I don’t think either of us smelled of pee, but we certainly didn’t fit in. In our mid-forties, we were roughly 20 years older than virtually everyone else, and while we were headed back home to a nightcap and, if things got really racy, half an hour of Newsnight, the mob of beautiful young things in Bon Vivant were clearly nightclub-bound.

The only other middle-aged bloke in the place couldn’t wait to hit the clubs, and we had the misfortune to be on the next table to him. The music was already sufficiently oppressive that shouting at each other was the order of the day (ear trumpet, Mildred?), but our efforts to communicate weren’t helped by the drunken and unfeasibly loud singing of the fellow auld yin on the table next to us.

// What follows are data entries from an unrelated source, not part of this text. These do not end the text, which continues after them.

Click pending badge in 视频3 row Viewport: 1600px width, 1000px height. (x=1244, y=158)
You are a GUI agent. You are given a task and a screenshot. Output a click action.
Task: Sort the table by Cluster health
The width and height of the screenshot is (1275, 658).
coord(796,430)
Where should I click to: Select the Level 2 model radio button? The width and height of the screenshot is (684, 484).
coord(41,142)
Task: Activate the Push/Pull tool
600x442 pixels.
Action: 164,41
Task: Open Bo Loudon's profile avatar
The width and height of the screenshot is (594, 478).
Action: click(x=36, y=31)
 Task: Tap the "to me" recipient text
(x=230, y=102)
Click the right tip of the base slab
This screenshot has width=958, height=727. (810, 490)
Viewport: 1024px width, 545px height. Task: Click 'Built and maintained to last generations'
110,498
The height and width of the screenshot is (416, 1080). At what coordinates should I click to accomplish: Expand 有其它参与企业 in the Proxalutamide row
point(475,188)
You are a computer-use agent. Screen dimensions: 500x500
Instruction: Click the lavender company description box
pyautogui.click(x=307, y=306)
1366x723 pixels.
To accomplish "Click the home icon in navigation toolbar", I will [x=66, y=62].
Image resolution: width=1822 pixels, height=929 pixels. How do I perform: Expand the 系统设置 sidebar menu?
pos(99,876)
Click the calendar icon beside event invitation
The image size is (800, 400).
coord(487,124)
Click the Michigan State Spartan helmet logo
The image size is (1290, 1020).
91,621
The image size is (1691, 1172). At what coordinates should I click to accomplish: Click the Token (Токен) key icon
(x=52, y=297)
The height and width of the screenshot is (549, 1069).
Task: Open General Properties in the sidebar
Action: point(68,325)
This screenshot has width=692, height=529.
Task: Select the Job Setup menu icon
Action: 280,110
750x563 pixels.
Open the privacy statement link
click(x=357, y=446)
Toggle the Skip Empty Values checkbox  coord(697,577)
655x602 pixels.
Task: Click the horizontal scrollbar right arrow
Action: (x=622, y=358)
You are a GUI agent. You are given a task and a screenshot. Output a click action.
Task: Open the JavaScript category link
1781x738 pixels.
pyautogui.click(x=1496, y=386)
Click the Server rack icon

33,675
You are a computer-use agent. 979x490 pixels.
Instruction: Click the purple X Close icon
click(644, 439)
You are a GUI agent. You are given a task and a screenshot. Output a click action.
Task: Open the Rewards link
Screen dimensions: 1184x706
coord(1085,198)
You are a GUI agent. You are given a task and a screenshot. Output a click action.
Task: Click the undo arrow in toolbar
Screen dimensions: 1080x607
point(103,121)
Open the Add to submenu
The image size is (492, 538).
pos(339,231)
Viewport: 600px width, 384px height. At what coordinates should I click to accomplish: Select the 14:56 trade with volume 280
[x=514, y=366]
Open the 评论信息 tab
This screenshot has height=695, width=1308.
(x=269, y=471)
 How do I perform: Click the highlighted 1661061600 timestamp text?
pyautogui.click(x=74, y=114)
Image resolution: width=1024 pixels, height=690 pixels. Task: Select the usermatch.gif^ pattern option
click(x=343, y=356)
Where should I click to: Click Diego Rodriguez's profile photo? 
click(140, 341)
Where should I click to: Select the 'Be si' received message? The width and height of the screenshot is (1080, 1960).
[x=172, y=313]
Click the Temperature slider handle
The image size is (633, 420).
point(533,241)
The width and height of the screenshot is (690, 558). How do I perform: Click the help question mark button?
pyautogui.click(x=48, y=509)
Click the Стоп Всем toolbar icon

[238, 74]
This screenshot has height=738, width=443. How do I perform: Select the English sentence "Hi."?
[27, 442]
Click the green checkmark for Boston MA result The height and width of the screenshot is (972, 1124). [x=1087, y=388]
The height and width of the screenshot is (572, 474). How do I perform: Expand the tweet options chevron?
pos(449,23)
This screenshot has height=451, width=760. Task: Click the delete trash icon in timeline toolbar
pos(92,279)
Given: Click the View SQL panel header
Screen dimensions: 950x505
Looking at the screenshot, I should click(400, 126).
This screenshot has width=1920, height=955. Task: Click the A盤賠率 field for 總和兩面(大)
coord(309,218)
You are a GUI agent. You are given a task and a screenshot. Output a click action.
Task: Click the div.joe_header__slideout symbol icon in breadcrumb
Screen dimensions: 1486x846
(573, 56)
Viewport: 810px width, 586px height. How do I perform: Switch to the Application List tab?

“If I was you I’d be really fed up by now – is he bothering you?” asked our waitress, pointing in the direction of the offending Prada-clad crooner. “No, no, of course not,” I lied.

It wasn’t, it’s fair to say, a good start to any meal, notwithstanding our decision to go out lateish on a Friday night. Nor was the place immediately inviting, with bouncers outside and a thronged bar (more like a pub actually) to navigate before getting to the dining area at the back of the building. With its low ceilings and oppressive black walls, it was like a cloying cocoon. An old colleague of mine’s favourite cliché was to hold forth about the “Stygian depths” and I always wondered what on earth he meant; now I know.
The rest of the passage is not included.